--- Text to read ---

A political earthquake took place in Chile on Tuesday when the Chamber of Deputies rejected proposed reforms to the country’s nondiscrimination law.

The proposed reforms’ objective is “to strengthen the prevention of discrimination and to promote and guarantee in a better way the principle of equality.” Lawmakers in 2012 approved the law, also called the Zamudio Law, named in honor of Daniel Zamudio, a gay 24-year-old man who lost his life after a group of neo-Nazis attacked him in San Borja Park in Santiago, the country’s capital.

Lawmakers by a 69-63 vote margin rejected the proposed reform that President Gabriel Boric’s government introduced. Thirteen deputies abstained.

The Chilean Senate has already approved the proposal. A commission of lawmakers from both chambers of Congress will now consider it.

Most ruling party members supported the bill, while the opposition rejected it as a block.

Congressman Cristóbal Urruticoechea, who is close Republican Party ally, defended his vote against the bill. 

“Of course we must respect the deviation of others, but it does not have to be an obligation to applaud them or to tell our children that there are more than two types of sexes, because that is not discrimination,” he said.

Emilia Schneider, the country’s first transgender congresswoman, said “unfortunately the majority of the House (of Deputies) has rejected the protection of victims of discrimination.”

--- Data supplied ---

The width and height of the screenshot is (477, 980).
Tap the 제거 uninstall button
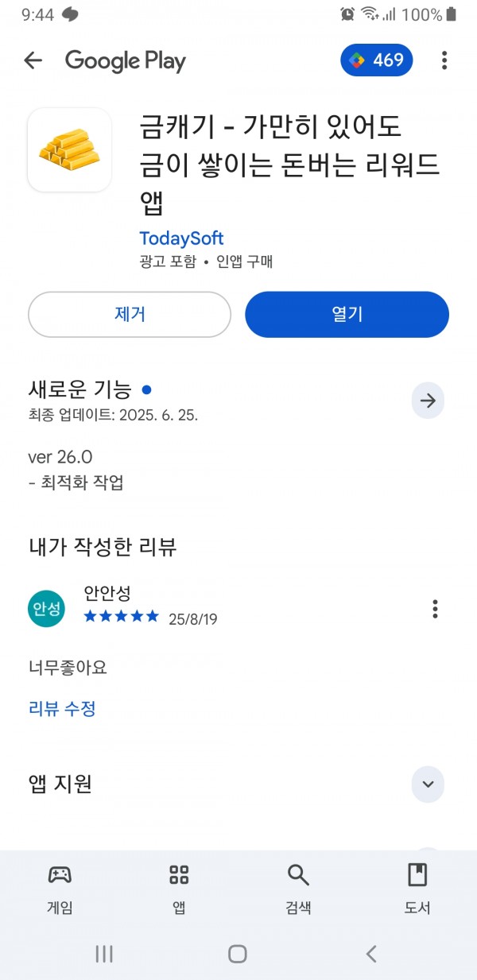pyautogui.click(x=130, y=315)
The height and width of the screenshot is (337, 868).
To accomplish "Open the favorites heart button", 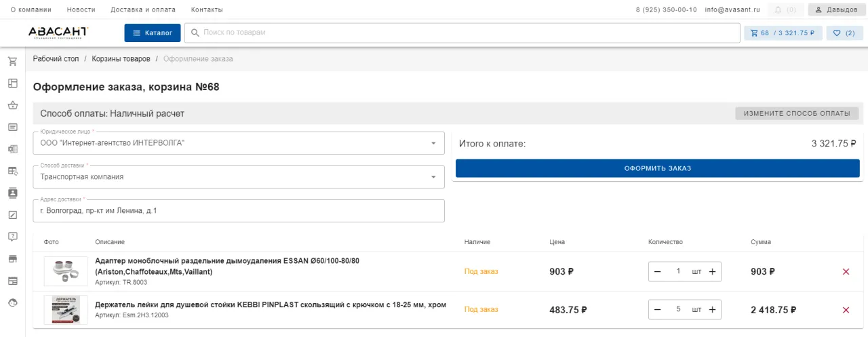I will click(x=844, y=33).
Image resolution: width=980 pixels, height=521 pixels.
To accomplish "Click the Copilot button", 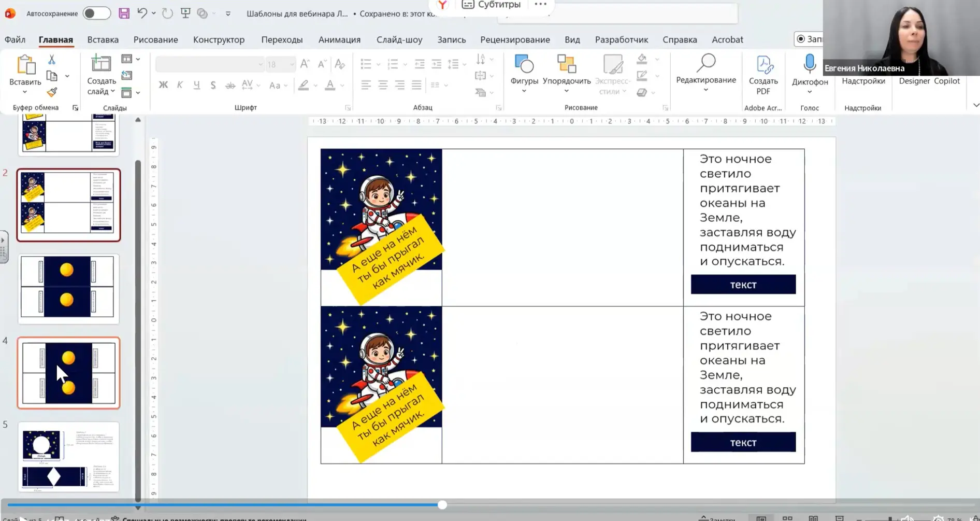I will (x=947, y=81).
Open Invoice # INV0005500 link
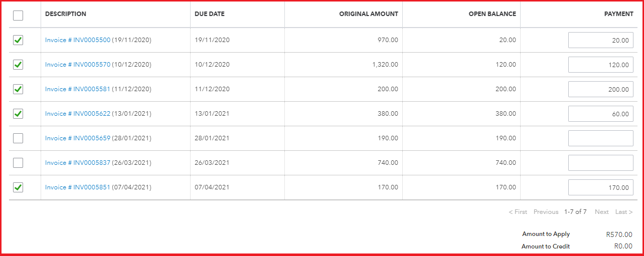Image resolution: width=644 pixels, height=256 pixels. coord(78,40)
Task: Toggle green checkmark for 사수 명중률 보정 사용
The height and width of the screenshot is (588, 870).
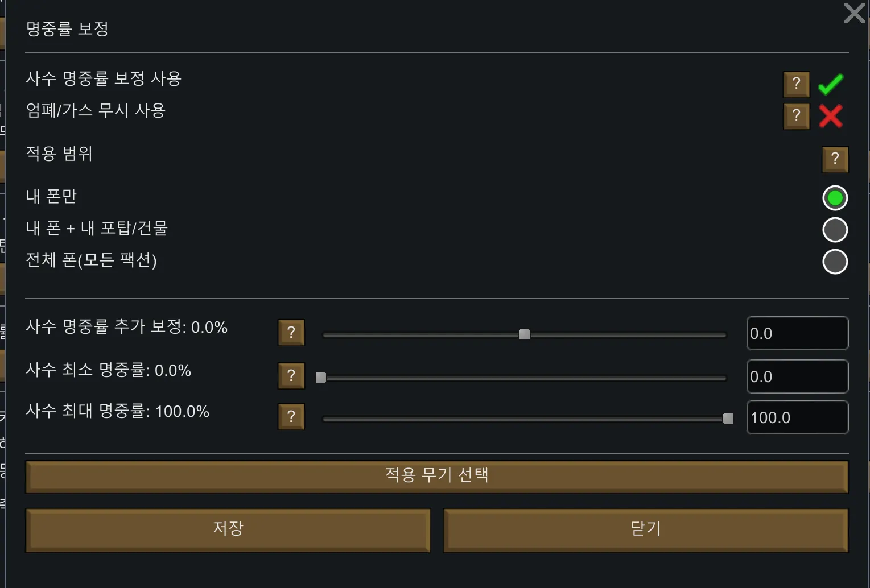Action: click(831, 85)
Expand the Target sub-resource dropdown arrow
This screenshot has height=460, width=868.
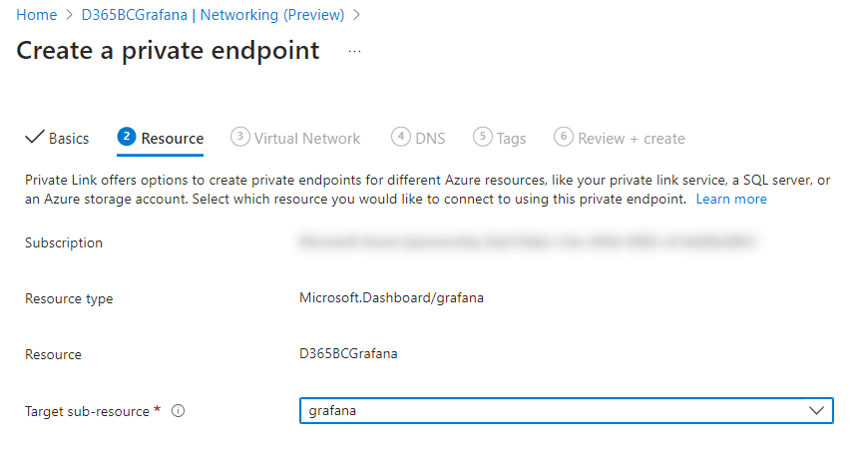pos(817,411)
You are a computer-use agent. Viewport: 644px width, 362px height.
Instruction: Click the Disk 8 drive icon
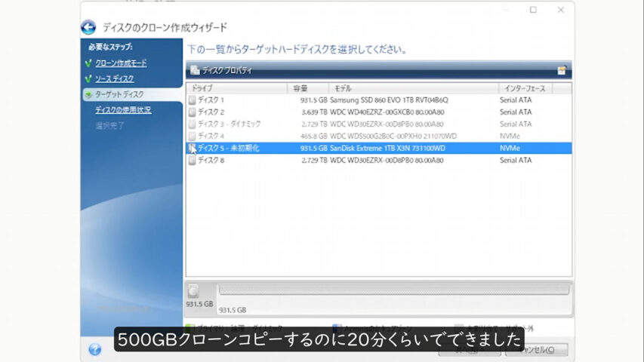coord(192,160)
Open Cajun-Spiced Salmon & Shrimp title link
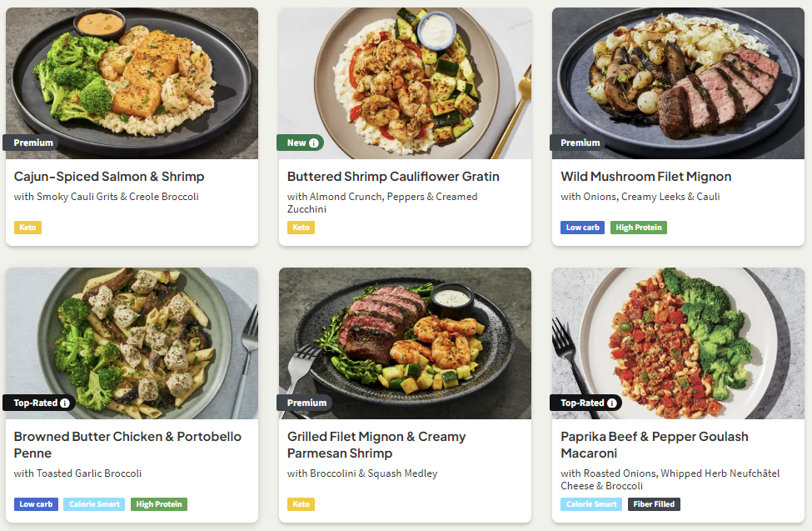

---

* _Direction A_:
Answer these from the article on Chile's nondiscrimination law:
(i) By what vote margin did the Chamber of Deputies reject the proposed reform?
(ii) In what year did lawmakers approve the Zamudio Law?
(iii) In which park was Daniel Zamudio attacked?
* _Direction B_: In the records, starting with the line with "Expand the Target sub-resource dropdown arrow" and going on through the end of the records, swap "dropdown arrow" for "drop-down arrow" and keep everything else unchanged. Please return only those lines, leaving out the pictures.

* _Correct output A_:
(i) 69-63
(ii) 2012
(iii) San Borja Park in Santiago

* _Correct output B_:
Expand the Target sub-resource drop-down arrow
This screenshot has height=460, width=868.
pos(817,411)
You are a computer-use agent. Viewport: 644px width, 362px height.
Instruction: Click the Disk 8 drive icon
coord(192,160)
Open Cajun-Spiced Salmon & Shrimp title link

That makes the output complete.